When production data becomes available, the calibrated fluids model may help optimize the process of history matching and production forecast with dynamic reservoir simulation.

Another advantage of at least one embodiment of the invention is improved exploration and field development. The measured fluid properties are used to create a model that captures the variations of fluid properties throughout the reservoir. Consequently, the model helps to discern whether variations observed in the fluids are due to natural segregation of certain components in the hydrocarbons or to geological features that prevent the fluids from mixing, e.g., reservoir compartment(s). The fluid model can also be used in dynamic reservoir simulation to predict the evolution of the reservoir under different production scenarios.

Further features and advantages of the invention will become more readily apparent from the following detailed description when taken in conjunction with the accompanying Drawing.

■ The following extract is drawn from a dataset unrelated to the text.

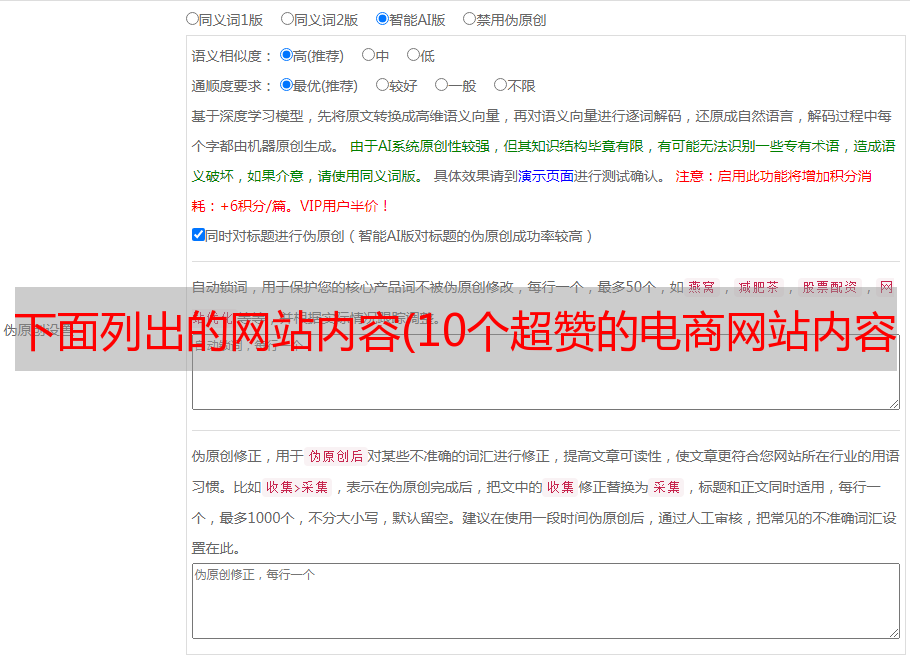Choose the 同义词2版 mode
911x658 pixels.
tap(287, 18)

BRIEF DESCRIPTION OF THE DRAWINGS

FIG. 1 illustrates a borehole logging tool performing downhole fluid analysis.

FIG. 2 is a workflow diagram of a technique for facilitating oilfield development with downhole fluid analysis.

FIG. 3 illustrates results generated by the technique of FIG. 2.

DETAILED DESCRIPTION

FIG. 1 illustrates boreholes (100a, 100b) drilled in a hydrocarbon field. The formation surrounding the borehole includes a hydraulically permeable layer (102) below an impermeable layer (104), and various other layers which make up the overburden (106) (not shown to scale in FIG. 1). Natural features such as a relatively thin impermeable layer (108) hydraulically isolates regions (102a, 102b, 102c) of the permeable layer, e.g., vertically, horizontally or both, such that the field is actually an aggregation of relatively small reservoirs. It will be appreciated that a well configured for recovery from only one of the hydraulically isolated reservoir will not recover fluid from another isolated reservoir.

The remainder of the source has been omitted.